Sí, me contradigo. Y ¿qué?
(Yo soy inmenso…
y contengo multitudes.)”

Walt Whitman

Se cree que una de las raíces del patriarcado sucedió en la denominada Edad de Oro matrística o sociedad gineco cráticas. Algunos académicos como el Profesor J.J  Bachofen y la arqueóloga Marija Gimbutas han podido dar cuenta de que en las tribus prehistóricas reinaba el principio materno, que tenía en el centro lo comunal, pacífico, solidario, empático y armónico, donde las relaciones entre hombres y mujeres eran tejidas desde el respeto a los roles. Como dice Humberto Maturana: “una cultura en que hombres y mujeres eran copartícipes de la existencia”, donde la sexualidad era espontánea; de ahí que eran matrilineales porque sólo se podía saber con certeza quién era la madre. Ésto ponía a los hombres en el lugar de padres de todos los hijos de los clanes.

## Datos mostrados:
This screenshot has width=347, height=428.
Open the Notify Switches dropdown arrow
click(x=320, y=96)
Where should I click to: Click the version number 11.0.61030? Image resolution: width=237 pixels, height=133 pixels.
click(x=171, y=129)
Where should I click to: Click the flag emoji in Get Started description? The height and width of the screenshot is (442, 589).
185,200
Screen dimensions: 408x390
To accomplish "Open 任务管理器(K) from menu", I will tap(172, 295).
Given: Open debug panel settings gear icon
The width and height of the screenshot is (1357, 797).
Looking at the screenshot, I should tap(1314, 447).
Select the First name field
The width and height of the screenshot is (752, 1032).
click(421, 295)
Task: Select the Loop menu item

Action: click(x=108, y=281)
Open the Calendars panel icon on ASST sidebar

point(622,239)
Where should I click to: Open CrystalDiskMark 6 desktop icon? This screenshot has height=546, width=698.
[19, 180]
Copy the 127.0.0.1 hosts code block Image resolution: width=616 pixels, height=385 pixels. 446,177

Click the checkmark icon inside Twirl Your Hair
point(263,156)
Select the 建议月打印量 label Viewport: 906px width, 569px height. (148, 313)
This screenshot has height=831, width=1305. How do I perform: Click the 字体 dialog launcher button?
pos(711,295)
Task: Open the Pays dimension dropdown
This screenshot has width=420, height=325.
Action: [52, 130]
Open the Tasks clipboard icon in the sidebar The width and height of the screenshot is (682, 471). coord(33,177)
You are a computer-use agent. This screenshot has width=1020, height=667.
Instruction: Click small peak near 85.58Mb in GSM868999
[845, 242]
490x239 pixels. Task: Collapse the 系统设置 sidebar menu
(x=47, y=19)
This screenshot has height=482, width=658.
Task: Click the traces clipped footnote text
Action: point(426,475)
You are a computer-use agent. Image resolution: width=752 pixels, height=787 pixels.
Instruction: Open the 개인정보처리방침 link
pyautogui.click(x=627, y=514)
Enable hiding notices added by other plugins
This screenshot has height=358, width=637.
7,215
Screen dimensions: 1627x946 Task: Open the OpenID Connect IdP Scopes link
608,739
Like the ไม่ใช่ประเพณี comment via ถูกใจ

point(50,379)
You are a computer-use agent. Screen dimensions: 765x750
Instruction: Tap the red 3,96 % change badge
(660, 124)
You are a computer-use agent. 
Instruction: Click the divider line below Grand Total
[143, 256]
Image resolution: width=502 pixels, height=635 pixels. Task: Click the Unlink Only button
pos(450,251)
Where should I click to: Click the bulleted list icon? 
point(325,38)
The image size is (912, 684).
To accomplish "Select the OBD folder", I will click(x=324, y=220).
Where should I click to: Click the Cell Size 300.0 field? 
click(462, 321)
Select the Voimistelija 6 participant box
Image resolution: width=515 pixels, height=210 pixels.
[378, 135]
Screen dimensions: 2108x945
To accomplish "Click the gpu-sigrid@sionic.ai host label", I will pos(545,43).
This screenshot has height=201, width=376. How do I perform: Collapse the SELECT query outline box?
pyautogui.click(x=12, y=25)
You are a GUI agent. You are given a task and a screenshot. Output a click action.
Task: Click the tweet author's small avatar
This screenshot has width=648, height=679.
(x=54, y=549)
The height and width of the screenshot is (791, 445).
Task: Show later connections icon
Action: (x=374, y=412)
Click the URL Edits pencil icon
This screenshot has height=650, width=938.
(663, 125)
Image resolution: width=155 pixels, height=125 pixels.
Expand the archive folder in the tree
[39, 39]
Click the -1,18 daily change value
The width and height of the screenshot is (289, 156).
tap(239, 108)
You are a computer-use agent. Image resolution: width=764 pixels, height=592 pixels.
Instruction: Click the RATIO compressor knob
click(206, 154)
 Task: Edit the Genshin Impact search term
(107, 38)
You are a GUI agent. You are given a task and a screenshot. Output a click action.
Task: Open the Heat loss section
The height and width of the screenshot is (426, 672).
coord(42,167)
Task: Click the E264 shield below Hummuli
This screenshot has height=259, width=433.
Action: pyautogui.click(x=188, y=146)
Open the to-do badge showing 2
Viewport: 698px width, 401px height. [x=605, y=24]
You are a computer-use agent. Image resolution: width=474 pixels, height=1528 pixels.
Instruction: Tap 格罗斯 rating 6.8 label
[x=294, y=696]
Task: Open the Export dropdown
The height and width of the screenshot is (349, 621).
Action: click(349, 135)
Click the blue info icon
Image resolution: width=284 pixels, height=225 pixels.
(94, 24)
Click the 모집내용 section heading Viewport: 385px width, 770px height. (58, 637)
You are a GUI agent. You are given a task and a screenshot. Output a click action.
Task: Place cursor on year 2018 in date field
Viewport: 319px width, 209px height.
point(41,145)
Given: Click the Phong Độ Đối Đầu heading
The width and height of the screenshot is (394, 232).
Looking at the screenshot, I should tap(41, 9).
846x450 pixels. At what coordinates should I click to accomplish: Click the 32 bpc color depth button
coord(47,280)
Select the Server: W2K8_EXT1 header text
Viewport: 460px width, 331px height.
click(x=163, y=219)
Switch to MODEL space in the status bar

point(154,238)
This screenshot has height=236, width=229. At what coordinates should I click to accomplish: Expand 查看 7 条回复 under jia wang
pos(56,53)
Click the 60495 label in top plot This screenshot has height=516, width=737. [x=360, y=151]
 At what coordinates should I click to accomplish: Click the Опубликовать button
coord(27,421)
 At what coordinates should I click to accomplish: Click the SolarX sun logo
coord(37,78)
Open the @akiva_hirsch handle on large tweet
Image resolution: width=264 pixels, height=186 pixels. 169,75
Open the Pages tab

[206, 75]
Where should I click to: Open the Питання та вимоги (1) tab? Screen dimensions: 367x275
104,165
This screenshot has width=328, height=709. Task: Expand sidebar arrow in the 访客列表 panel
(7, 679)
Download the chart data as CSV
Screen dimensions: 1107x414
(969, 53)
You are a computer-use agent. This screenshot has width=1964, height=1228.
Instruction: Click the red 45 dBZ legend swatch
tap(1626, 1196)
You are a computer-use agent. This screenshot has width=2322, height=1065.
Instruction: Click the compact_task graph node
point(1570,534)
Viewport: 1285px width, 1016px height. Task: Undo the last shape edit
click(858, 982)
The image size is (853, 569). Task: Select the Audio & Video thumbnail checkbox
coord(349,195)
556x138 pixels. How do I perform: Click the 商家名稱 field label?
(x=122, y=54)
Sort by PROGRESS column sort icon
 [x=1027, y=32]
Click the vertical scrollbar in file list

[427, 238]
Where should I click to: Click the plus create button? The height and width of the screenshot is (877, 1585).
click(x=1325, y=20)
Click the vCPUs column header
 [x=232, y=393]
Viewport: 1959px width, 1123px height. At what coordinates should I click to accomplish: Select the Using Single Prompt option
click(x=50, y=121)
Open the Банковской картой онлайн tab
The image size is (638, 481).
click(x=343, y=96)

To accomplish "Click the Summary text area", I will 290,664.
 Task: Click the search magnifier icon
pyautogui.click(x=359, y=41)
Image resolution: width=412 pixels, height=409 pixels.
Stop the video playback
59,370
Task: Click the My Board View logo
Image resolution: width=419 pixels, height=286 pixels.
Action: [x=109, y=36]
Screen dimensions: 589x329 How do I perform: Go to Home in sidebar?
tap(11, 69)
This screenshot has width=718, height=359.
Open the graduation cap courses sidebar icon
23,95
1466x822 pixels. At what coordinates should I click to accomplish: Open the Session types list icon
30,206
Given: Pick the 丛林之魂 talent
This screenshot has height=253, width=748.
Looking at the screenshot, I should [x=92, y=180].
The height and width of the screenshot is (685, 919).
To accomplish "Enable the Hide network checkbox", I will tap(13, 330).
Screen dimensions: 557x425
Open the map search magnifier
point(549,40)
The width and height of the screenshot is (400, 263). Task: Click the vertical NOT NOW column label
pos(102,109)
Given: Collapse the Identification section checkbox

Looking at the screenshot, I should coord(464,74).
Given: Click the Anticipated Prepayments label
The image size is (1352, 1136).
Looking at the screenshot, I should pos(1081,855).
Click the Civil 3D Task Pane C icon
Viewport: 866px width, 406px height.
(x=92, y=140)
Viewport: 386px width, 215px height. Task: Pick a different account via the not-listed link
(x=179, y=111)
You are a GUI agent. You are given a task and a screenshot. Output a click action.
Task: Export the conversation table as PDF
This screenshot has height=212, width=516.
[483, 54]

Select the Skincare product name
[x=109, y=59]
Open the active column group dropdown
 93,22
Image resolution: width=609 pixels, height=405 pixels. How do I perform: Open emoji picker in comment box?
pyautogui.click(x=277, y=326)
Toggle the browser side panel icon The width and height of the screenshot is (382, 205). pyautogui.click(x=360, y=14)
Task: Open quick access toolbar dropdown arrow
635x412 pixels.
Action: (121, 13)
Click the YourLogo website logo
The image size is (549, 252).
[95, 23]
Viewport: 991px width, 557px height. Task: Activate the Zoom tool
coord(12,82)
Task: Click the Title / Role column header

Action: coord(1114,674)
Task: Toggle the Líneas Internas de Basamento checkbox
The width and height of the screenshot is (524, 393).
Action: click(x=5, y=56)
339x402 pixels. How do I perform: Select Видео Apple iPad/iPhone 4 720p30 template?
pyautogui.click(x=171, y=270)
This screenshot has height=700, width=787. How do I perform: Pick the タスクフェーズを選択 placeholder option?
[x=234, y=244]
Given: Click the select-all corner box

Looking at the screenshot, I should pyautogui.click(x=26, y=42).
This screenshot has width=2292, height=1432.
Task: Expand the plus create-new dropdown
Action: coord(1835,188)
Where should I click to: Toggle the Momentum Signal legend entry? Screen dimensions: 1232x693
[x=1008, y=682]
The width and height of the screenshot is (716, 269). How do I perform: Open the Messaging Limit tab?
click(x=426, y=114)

## Tareas pendientes:
**A.** Responde estas preguntas sobre el extracto acerca del patriarcado:
(i) ¿A quién se atribuyen los versos citados al comienzo?
(ii) ¿Qué dos académicos se mencionan?
(iii) Según el texto, ¿por qué eran matrilineales esas tribus?
**B.** Por favor, sustituye "Open" por "Launch" en las entradas, empezando desde su inicio y terminando en la línea que contiene "point(263,156)". Devuelve solo esas líneas, sin cambiar nada más.

## Respuestas completas:
**A.**
(i) A Walt Whitman.
(ii) El Profesor J.J Bachofen y la arqueóloga Marija Gimbutas.
(iii) Porque sólo se podía saber con certeza quién era la madre.

**B.**
This screenshot has width=347, height=428.
Launch the Notify Switches dropdown arrow
click(x=320, y=96)
Where should I click to: Click the version number 11.0.61030? Image resolution: width=237 pixels, height=133 pixels.
click(x=171, y=129)
Where should I click to: Click the flag emoji in Get Started description? The height and width of the screenshot is (442, 589).
185,200
Screen dimensions: 408x390
To accomplish "Launch 任务管理器(K) from menu", I will tap(172, 295).
Given: Launch debug panel settings gear icon
The width and height of the screenshot is (1357, 797).
Looking at the screenshot, I should tap(1314, 447).
Select the First name field
The width and height of the screenshot is (752, 1032).
click(421, 295)
Task: Select the Loop menu item

Action: click(x=108, y=281)
Launch the Calendars panel icon on ASST sidebar

point(622,239)
Where should I click to: Launch CrystalDiskMark 6 desktop icon? This screenshot has height=546, width=698.
[19, 180]
Copy the 127.0.0.1 hosts code block Image resolution: width=616 pixels, height=385 pixels. 446,177

Click the checkmark icon inside Twirl Your Hair
point(263,156)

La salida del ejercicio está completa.